Perhaps this is a better metaphor:
The experience of participating in a conversation has an internal and an 'external' aspect. The internal aspect is the phenomenological space of the speaker (the 'first person') and the external aspect is the world projected in the public sharing - the conversation itself. Or, perhaps, in the 'ideolect' the conversation employs - the local language agreed, by experiment, between the speakers.
This text is an element of the ideolect that I share with the reader. You. If you are reading this.
(One of the odd things about textual language is the presumption of asynchronous, ambiguously defined participation. Another confusion for another day.)
We cannot share the 'internal' aspects of our participation. Another asymmetry. When we try, we either fail or make them into a kind of experimental 'external'. But we can't deny them either - it would be incoherent for me to pretend to you that I had no idea what you were talking about when you tried to point to (without describing) your internal world.
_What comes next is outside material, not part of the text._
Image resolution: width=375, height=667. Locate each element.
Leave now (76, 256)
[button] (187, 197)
Such a denial would bring into question my status as an honest and competent interlocutor. You would wonder whether you could actually have a conversation with me.
(The real solution to the 'hard problem' is an elaboration of thoughts along these lines. It is certainly not either a metaphysical or a 'scientific' matter.)
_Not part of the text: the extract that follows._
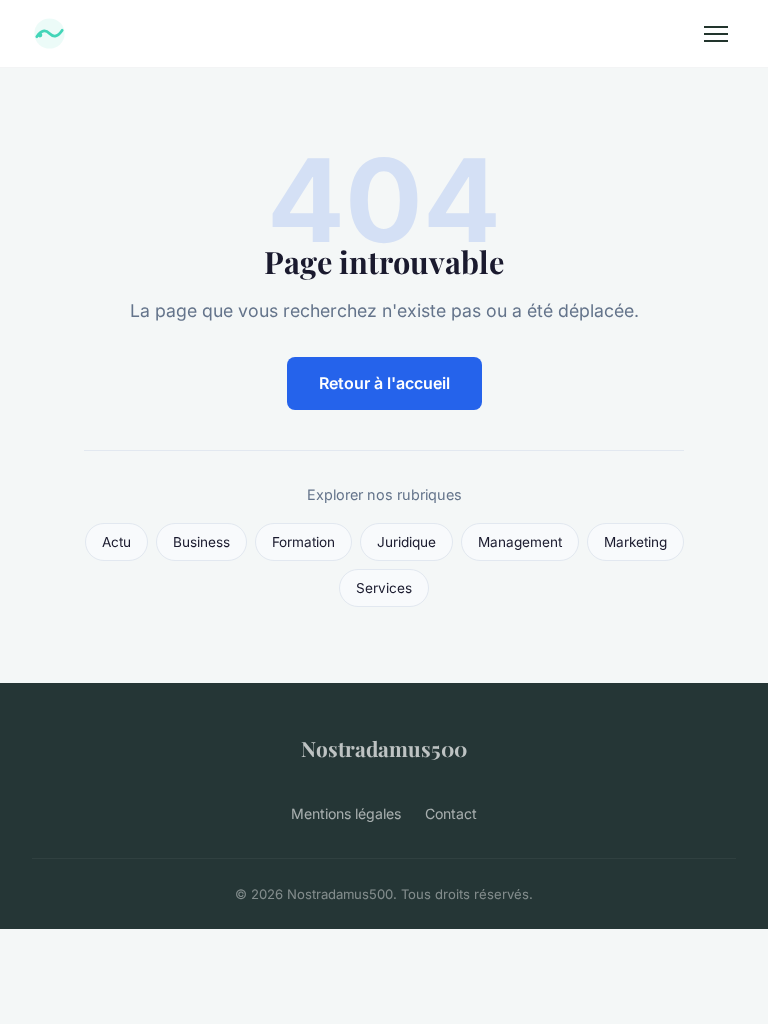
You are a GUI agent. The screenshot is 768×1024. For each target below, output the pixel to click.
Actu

There is (Davidson and Quine) no methodological test that will distinguish between (a) someone speaking a language I do not understand and (b) someone not speaking a language at all. What I mean here is 'no articulable methodological test'. (I think this qualification is necessary.)
(There is something to be said here about what is and is not shared among idiolectical islands, but of course ...)
So here's the picture: of an 'external' world projected by the idiolect, and 'internal' worlds - individual, unshareable, phenomenological spaces. The internal worlds are the 'monads' and the external world is 'reality', at least as devised by science and intelligible narrative. Including 'philosophy', whatever that is.
Any question about how these might 'correspond' makes no sense, because the phenomenological space is exactly the space that cannot be articulated. 'Noumenal' space, perhaps, with a nod to another genius ...
We can get confused here; we have been confused here. By a lot of things: a naive attitude to language, and particularly to how we might theorise about language; the strange experience of hearing our 'thoughts' spoken aloud, which makes us forget their private aspects; a conviction that the 'world out there' is the one we see rather than the one we describe to one another - a conviction that these must be 'the same' in some way, for the whole system to work at all, whereas even the question whether they can be the 'same' cannot be intelligibly asked. What on earth would the answer look like? By what test would it stand or fall?
And, of course, there is the complex, disturbing, transfixing issue of how what we say to each other changes the internal spaces of each of us. People say things to us that make the world look different. This is not always, perhaps even is very rarely, a matter of being presented with a new description, a new encoding.